A “crowdsourcing” company that lets software developers vote on which product they will create next, a “social sharing” start-up that promises to get to “the very end of the Long Tail”, a maker of online Post-it notes.

These may sound like parodies of new internet companies emerging from Silicon Valley’s latest bout of internet euphoria. In fact, they are all start-ups that will be paraded this week at the Web 2.0 conference in San Francisco, an annual event that has turned into a celebration of the Valley’s recovery from its post-dotcom slump.

While promoters of the new wave of internet start-ups claim this is not turning into another bubble, it is reminiscent of the last boom in at least one respect. “There is a great deal of hype,” says Mitchell Kertzman, a partner at Hummer Winblad, a
Valley venture capital firm.

And where there is hype, opportunism flourishes. Many of the companies emerging from this start-up wave, like the last, look as if they were created with an eye to being sold on quick. But this time the aim is not to “flip” them to Wall Street investors, but to sell them to a Google or Yahoo.

With the mania in full swing, the amount of venture capital money finding its way into US internet companies has jumped to levels not seen since the boom.

Defining exactly what it is that characterises this new wave of internet euphoria, however, is not easy. “Web 2.0 means so many things to so many people,” says Steve Ballmer, chief executive of Microsoft. “There’s a technology aspect, a community phenomenon, an advertising business model.”

The new internet companies are built on low-cost technologies such as open source software and cheap commodity hardware. Many – such as photo-sharing site Flickr – employ tools designed to stimulate online community behaviour. Also, thanks to the rise of online advertising networks, the new start-ups often have a way to generate revenue immediately.

Young internet companies once rushed to see how much cash they could raise, much of it to be spent on advertising. But the new entrepreneurs boast instead about how little they need. In spite of that, the sheer number of new arrivals suggests there will be many casualties. “For every YouTube, there have probably been 20 or 30 companies funded that won’t be worth anything,” Mr Kertzman says. “If a company doesn’t take off virally and get ‘hot’ on its own, the only tool you have is consumer marketing, which is very expensive.”

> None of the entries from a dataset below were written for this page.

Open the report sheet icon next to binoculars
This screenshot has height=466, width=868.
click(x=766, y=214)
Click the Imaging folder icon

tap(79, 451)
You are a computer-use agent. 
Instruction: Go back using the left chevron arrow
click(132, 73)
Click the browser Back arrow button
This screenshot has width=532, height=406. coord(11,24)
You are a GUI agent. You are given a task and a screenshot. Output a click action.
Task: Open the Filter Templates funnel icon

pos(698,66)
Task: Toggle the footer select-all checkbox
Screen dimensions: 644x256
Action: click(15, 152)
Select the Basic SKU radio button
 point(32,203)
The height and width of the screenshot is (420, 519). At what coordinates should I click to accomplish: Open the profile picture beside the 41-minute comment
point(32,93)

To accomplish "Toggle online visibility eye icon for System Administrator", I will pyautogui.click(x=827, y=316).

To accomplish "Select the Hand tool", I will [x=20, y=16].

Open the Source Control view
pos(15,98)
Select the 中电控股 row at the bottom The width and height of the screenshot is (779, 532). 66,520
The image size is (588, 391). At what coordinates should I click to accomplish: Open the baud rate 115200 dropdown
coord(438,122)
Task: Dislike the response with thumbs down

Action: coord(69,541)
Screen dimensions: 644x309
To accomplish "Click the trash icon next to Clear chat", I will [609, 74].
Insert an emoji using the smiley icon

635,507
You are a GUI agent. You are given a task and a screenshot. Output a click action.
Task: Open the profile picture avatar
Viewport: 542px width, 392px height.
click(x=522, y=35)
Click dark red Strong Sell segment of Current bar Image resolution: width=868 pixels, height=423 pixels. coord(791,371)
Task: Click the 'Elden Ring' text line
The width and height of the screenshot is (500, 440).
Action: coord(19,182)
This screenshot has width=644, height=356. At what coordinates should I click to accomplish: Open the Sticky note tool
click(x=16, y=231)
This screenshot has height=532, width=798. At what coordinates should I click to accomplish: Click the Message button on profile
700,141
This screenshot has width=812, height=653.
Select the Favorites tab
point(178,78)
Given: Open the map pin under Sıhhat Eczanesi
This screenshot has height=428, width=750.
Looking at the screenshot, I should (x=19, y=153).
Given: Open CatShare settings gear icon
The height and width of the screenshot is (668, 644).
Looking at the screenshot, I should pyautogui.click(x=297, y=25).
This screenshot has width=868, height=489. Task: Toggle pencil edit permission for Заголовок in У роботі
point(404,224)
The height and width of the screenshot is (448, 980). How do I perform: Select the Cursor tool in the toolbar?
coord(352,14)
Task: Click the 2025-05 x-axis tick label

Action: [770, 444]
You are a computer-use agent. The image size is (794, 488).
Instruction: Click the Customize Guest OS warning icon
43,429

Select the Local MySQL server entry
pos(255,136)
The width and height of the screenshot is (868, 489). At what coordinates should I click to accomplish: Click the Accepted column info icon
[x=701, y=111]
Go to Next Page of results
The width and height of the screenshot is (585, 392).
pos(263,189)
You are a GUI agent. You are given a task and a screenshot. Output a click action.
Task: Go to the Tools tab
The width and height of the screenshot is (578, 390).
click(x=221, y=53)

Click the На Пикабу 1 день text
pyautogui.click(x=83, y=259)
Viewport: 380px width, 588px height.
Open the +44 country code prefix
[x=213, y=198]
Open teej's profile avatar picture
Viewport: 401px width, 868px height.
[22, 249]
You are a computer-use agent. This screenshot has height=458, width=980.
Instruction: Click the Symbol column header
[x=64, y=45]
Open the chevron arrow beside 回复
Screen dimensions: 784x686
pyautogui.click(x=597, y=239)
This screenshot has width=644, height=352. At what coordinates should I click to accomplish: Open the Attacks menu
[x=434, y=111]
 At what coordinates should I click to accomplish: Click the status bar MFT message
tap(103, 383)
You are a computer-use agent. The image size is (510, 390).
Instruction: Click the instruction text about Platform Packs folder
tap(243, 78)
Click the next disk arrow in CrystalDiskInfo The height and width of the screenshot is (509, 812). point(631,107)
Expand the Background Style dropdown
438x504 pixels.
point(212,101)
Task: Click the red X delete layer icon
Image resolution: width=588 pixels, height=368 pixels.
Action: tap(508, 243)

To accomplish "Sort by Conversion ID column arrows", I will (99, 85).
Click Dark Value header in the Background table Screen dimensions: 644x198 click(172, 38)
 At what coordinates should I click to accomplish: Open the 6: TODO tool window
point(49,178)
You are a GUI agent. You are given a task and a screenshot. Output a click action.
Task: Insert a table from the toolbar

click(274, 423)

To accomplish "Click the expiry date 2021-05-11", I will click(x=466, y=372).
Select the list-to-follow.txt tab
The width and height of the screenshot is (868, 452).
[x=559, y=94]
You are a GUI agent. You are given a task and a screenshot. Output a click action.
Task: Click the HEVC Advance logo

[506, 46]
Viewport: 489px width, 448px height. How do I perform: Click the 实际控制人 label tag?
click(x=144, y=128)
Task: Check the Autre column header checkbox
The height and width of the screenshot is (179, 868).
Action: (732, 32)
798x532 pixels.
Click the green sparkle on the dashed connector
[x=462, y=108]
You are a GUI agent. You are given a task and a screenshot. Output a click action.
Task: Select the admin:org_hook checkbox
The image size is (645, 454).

Meanwhile, the cash flooding back into consumer internet start-ups has had an inevitable effect. Geoff Yang, a venture capitalist at Redpoint – which backed MySpace – estimates that valuations of private internet companies have risen 30-40 per cent in the past six months.

However, the public markets have not experienced similar upswings, and the dearth of initial public offerings in the US suggests that few of these new companies will ever make it to Wall Street. Once Google and Yahoo tire of acquisitions, the Web 2.0 hangover could be acute.